* _Work instructions_
Identify each line in the records below that contains the word "message", and copy it.

Segment Open

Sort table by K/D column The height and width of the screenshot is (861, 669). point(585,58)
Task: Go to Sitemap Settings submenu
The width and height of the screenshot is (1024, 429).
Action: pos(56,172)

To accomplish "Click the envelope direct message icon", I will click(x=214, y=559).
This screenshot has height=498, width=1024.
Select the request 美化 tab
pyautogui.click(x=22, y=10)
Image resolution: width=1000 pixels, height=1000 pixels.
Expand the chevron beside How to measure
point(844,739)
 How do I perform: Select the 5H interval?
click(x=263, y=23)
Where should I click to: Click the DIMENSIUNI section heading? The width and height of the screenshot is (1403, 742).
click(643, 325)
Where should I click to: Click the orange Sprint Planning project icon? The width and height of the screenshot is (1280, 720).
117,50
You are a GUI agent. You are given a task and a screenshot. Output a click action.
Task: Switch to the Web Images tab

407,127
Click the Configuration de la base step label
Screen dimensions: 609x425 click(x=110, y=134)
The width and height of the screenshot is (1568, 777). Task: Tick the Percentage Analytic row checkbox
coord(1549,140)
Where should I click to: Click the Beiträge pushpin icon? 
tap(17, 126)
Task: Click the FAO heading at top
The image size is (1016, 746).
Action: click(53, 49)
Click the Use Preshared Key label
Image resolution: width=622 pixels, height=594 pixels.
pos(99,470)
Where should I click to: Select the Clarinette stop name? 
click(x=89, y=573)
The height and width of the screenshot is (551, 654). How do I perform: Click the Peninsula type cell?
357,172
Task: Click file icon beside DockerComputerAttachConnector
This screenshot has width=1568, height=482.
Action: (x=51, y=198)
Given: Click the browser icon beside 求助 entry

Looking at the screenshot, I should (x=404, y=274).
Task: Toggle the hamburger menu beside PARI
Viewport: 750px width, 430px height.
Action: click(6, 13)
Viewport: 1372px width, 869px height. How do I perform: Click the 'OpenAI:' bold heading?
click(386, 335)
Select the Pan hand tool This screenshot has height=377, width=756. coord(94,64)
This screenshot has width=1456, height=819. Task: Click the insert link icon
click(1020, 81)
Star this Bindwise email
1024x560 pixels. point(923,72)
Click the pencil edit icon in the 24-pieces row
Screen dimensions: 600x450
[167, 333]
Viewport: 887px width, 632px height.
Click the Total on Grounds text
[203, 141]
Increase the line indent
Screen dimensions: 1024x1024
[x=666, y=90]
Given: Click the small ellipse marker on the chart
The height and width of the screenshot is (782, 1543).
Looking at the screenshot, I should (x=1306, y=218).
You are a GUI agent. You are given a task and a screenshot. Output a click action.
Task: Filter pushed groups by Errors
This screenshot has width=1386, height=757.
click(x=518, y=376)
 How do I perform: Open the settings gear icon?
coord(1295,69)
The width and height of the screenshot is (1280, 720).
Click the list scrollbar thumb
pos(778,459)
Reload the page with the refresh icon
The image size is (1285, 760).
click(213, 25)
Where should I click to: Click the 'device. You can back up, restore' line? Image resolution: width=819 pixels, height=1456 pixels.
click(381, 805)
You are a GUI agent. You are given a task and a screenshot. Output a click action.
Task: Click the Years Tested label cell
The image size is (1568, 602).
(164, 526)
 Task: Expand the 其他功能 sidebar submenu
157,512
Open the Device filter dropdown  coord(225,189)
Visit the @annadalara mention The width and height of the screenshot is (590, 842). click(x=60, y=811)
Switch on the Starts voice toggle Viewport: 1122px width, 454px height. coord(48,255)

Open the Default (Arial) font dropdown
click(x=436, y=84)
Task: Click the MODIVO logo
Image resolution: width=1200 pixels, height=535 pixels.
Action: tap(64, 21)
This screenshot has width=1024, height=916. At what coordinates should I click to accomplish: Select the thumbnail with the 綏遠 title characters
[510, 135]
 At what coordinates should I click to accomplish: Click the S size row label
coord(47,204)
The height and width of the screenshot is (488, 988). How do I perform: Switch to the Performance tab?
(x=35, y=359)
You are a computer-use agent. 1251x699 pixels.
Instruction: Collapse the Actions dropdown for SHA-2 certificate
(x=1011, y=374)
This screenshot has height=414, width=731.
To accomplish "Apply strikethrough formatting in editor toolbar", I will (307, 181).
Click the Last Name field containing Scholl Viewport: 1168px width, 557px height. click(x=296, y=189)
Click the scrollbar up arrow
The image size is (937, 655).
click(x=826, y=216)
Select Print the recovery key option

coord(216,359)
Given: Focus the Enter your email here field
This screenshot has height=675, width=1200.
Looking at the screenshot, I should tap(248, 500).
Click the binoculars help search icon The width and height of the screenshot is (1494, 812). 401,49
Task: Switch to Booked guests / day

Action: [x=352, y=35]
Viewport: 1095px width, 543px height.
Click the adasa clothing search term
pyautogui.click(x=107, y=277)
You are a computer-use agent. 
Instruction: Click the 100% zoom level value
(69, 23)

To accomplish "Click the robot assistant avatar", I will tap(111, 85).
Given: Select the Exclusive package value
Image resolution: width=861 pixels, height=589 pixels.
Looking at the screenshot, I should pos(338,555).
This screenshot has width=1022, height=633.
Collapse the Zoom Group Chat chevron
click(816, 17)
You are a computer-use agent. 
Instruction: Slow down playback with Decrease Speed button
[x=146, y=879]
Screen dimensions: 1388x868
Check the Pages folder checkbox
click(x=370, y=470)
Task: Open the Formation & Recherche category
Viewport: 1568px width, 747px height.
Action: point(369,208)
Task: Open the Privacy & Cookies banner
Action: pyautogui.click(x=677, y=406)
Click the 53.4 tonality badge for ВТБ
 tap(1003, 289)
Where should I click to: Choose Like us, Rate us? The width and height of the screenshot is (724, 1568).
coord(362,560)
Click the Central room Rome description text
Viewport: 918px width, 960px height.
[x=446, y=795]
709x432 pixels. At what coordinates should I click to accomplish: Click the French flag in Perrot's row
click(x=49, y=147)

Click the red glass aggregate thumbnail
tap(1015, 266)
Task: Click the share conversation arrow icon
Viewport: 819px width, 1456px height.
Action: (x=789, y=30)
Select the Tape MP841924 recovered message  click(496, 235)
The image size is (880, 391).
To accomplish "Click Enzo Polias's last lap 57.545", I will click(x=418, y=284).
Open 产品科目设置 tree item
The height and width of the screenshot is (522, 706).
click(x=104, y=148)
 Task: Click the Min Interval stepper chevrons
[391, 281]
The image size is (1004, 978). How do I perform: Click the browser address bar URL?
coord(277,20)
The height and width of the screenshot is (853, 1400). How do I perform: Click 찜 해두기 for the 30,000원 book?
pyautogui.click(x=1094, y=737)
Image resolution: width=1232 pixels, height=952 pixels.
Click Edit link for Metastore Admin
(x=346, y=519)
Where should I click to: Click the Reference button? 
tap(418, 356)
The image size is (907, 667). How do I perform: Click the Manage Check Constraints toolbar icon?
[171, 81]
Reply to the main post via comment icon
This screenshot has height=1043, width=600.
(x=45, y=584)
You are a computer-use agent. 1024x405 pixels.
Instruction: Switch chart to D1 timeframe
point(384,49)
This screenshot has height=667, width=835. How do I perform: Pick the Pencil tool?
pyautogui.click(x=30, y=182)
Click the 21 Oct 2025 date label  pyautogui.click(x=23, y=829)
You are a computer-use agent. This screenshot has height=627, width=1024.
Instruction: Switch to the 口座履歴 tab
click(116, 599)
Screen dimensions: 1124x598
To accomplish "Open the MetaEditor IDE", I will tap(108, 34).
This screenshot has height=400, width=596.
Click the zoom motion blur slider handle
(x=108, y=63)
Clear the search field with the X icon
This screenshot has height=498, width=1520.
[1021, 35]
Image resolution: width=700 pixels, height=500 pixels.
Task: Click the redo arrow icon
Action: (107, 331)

Segment Closed

* _Answer for the task_
To accomplish "Click the envelope direct message icon", I will click(x=214, y=559).
Select the Tape MP841924 recovered message  click(496, 235)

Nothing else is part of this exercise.